For these reasons, India’s official response to allegations that its agent conspired in a plot to assassinate Khalistan propagator and designated terrorist Gurpatwant Singh Pannun marks a turning point in this country’s public diplomacy. In the many decades that this columnist has reported on South Block, the seat of the Ministry of External Affairs (MEA), it has been the ministry’s stock-in-trade to dismiss inconvenient media reports as ‘speculative’ at best, ‘without factual basis’ at worst. Naturally, reporters on this beat have got used to such denials as confirmation of the reports in question. It has also been South Block’s standard practice to lapse into silence when such reports are later proved to be correct via other fora, such as Parliament or a court of law.
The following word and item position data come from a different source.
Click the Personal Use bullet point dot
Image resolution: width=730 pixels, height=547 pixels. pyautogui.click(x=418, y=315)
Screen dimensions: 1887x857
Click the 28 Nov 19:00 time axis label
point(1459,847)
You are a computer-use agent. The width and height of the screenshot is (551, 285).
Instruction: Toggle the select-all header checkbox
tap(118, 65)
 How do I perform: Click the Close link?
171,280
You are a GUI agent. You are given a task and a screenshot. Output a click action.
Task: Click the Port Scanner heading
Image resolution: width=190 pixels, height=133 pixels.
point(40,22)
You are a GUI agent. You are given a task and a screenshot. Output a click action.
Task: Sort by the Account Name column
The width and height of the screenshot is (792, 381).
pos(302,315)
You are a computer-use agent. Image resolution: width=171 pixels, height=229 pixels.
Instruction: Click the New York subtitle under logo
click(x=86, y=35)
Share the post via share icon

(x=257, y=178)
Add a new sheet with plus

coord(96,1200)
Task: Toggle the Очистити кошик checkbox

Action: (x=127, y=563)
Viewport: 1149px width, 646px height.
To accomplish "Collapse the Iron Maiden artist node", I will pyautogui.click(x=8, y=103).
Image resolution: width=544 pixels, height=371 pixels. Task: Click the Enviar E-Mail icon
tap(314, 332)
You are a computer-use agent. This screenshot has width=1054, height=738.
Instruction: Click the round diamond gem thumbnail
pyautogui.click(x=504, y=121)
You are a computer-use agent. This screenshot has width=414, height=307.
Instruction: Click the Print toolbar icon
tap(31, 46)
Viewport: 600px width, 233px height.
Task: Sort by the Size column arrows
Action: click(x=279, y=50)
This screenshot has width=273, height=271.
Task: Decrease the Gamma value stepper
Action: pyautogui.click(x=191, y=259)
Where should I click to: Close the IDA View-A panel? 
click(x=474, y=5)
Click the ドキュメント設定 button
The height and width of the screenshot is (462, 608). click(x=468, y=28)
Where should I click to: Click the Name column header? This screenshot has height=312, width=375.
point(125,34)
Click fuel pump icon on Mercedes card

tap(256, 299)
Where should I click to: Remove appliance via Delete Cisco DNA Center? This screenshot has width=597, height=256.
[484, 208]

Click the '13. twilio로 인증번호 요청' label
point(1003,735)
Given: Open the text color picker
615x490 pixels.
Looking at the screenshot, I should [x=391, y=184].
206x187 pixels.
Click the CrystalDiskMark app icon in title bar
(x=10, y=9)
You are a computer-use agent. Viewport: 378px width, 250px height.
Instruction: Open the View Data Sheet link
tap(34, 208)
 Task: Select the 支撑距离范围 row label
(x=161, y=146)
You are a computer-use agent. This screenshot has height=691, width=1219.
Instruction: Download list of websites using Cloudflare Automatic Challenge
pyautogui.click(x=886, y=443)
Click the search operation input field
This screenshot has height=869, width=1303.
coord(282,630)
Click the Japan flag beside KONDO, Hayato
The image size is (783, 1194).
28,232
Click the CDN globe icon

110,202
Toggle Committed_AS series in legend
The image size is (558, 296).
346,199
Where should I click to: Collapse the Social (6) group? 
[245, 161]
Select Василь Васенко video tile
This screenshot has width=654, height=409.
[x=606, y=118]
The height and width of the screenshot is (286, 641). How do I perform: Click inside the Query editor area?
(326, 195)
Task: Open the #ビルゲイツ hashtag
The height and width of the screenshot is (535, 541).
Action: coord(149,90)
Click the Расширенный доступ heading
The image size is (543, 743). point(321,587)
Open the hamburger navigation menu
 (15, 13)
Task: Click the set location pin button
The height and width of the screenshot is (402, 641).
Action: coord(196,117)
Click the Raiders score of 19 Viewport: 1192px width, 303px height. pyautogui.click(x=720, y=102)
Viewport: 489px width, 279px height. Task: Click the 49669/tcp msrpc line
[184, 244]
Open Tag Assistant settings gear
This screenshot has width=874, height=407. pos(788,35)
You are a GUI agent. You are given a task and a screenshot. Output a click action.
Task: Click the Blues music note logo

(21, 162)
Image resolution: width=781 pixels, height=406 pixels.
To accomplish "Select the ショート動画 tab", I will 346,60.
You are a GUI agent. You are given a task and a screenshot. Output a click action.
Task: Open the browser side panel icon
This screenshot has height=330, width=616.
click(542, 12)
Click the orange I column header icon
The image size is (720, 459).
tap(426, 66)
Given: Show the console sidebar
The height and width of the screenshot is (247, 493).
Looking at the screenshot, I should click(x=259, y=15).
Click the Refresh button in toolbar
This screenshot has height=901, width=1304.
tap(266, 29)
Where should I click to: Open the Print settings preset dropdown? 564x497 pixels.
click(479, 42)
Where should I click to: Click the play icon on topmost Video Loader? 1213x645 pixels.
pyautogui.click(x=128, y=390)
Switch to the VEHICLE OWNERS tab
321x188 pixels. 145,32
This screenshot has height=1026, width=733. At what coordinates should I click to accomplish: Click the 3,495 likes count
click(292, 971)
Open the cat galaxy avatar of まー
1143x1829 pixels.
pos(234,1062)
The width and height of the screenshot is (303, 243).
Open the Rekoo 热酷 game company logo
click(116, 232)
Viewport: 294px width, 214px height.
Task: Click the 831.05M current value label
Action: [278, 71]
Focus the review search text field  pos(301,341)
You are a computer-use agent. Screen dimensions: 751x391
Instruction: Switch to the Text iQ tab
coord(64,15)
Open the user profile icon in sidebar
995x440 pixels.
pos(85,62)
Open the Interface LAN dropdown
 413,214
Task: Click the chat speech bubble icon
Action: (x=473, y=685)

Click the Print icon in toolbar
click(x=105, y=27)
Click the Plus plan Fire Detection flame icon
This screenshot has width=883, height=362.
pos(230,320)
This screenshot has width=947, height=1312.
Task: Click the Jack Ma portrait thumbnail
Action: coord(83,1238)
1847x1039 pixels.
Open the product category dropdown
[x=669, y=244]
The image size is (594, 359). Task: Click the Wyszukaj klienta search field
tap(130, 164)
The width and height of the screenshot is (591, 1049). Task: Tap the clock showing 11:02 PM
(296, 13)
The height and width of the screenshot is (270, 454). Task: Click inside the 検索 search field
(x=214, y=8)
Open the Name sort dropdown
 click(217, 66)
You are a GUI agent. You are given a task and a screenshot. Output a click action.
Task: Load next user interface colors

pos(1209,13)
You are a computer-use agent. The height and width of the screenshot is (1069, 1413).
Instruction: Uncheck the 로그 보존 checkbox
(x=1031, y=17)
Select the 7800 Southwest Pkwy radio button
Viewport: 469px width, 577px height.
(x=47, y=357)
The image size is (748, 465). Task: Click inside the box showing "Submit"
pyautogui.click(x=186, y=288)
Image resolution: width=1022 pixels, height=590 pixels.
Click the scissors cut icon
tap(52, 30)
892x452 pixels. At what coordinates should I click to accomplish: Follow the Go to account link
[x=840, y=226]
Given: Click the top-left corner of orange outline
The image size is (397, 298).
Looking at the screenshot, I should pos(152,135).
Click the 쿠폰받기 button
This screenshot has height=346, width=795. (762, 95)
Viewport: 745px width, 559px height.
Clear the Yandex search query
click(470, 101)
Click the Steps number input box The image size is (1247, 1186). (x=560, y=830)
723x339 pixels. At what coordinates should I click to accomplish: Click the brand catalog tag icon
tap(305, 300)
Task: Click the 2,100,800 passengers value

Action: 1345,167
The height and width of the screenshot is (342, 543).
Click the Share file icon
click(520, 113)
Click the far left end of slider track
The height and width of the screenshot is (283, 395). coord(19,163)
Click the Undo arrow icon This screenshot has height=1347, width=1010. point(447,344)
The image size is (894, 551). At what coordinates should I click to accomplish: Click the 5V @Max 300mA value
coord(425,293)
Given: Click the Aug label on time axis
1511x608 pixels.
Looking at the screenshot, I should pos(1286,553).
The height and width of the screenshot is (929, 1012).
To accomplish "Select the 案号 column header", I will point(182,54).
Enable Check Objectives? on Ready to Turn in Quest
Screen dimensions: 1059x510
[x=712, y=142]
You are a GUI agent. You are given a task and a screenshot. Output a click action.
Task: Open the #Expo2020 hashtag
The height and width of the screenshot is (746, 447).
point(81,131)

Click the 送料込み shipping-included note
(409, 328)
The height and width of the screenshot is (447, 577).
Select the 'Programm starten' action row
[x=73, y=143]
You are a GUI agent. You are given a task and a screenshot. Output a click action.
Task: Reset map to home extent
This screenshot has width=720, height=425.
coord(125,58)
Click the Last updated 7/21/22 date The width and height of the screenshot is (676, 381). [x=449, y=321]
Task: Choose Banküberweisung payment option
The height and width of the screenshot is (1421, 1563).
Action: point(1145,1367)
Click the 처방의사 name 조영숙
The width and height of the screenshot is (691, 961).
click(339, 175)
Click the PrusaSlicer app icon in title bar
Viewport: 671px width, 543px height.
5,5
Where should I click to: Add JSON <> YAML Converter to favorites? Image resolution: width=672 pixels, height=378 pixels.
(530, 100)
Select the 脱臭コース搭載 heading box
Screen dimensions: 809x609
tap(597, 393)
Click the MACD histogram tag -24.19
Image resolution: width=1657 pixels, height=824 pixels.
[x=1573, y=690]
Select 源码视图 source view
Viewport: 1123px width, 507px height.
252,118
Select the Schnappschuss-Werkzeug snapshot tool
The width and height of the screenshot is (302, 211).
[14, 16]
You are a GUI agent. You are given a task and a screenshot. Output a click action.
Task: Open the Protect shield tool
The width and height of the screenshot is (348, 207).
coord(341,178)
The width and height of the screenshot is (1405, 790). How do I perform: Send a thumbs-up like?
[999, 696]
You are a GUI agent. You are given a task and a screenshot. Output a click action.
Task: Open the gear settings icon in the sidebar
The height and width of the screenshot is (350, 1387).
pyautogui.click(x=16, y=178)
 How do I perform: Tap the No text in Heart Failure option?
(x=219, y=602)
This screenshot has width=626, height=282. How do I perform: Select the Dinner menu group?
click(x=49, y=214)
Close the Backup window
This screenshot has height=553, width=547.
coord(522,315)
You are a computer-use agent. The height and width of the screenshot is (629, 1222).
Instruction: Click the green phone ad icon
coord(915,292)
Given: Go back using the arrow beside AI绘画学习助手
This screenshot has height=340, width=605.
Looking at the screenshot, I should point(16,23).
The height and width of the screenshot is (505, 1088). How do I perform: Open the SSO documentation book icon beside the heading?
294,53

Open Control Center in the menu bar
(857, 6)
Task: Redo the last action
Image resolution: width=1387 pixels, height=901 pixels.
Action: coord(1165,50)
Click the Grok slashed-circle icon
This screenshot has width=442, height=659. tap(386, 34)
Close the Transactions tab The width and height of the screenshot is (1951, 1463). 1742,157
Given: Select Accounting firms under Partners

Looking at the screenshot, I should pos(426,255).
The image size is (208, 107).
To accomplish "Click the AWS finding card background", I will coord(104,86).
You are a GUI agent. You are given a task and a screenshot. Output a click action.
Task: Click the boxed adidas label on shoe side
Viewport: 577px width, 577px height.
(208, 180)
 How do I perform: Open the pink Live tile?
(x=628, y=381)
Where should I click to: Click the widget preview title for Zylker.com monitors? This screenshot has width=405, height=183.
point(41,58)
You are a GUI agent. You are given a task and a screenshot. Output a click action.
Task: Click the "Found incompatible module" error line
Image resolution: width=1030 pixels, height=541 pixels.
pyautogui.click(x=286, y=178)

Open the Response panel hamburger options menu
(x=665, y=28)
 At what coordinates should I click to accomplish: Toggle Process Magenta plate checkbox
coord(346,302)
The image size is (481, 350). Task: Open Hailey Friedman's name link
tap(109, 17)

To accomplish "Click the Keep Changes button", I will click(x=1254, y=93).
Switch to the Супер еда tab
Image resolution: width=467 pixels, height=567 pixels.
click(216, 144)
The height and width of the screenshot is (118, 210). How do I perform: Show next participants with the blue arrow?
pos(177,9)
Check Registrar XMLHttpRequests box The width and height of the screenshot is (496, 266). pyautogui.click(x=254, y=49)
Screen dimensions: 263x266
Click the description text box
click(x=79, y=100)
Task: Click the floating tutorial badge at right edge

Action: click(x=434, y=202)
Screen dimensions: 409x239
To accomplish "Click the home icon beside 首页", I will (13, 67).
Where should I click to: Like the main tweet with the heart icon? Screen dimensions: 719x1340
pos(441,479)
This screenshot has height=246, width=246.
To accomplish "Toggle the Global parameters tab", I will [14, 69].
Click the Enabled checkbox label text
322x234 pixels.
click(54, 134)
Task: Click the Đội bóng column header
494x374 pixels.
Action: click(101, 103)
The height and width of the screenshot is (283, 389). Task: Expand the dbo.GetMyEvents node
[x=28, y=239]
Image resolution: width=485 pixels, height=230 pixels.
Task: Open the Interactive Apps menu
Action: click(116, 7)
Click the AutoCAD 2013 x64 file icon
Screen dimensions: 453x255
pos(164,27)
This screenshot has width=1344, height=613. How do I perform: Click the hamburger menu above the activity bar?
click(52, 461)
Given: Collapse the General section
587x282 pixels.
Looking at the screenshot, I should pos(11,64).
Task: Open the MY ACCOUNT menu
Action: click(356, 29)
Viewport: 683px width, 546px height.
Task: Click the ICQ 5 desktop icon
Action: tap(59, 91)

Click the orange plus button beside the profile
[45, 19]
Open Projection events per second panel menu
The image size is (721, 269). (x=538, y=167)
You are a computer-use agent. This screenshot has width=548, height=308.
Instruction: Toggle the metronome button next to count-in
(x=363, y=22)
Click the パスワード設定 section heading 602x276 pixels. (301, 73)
The turning point came last month after the Financial Times — followed by the White House spokesperson — claimed that the US took up with India at the ‘highest level’ the conspiracy to kill Pannun. For the first time since anyone can remember, the ministry did not rush to deny the report in the British newspaper and repent later. Without naming Pannun or the Financial Times or any White House official, MEA spokesperson Arindam Bagchi said: “India takes such inputs seriously since they impinge on our national security interests as well.” In a change in the media strategy, Bagchi confirmed that “the US side shared some inputs”. He said these pertained to a “nexus between organised criminals, gun-runners, terrorists and others”. In New Delhi’s diplomatic enclave of Chanakyapuri, seasoned diplomats, trained in their craft, are interpreting the incongruous use of the phrase ‘others’ clubbed with three other categories of undesirables as confirmation that India has a problem on its hands. Bagchi further said that “on November 18, the Government of India constituted a high-level inquiry committee to look into all the relevant aspects of the matter and that the government would take action based on its findings”. So far so good.

Some sections in India and abroad have interpreted the differing approaches to the US charges and Canadian allegations of an Indian connection to the murder of Surrey resident Hardeep Singh Nijjar in June as capitulation to Washington. This analysis would be superficial and self-defeating. Nijjar was designated as a terrorist by India, like Pannun. The likeness in their cases ends there.

Canada’s allegations against India are a negation of accepted practices in intelligence work. They are of the kind that the MEA dismisses in news reports as speculative and without factual basis. Worst of all, Canada broke an unwritten code of honour in the practice of espionage when it named Pavan Kumar Rai as the Research and Analysis Wing (RAW) officer it expelled after the public spat between India and Canada. The US, correctly, did not name any Indian official in the Pannun episode. In many reciprocal declarations as persona non grata, by India and foreign countries over many years, only Pakistan and India have named officers being expelled. But Pakistan is a special case for India and vice versa.

Canada has a big lobby in New Delhi and other Indian cities. This lobby serves Canada’s interests more than India’s. This lobby has been briefed in recent months that Trudeau escalated the problem with India because Toronto’s mass circulation daily The Globe and Mail was about to publish a speculative story about India’s alleged complicity in the murder of Nijjar. A panicky Trudeau said what he did in the House of Commons. Last week, he admitted this in public.

When Trudeau was in New Delhi for the G20 summit in September, Canada’s media trashed him for not defending the country’s interests against China. The media claimed that Canada did not do anything about Chinese spying.

Trudeau may not have politically survived more such criticism, this time alleging Indian interference in his country’s affairs. Ottawa’s allegations against India, so far, are weak, unlike Washington’s. This is why India has agreed to investigate the US allegations. No such locus standi exists with Canada.

All in all, the India-Canada relations will remain strained for the foreseeable future, even if Trudeau’s party loses the next election and another government assumes office in Ottawa.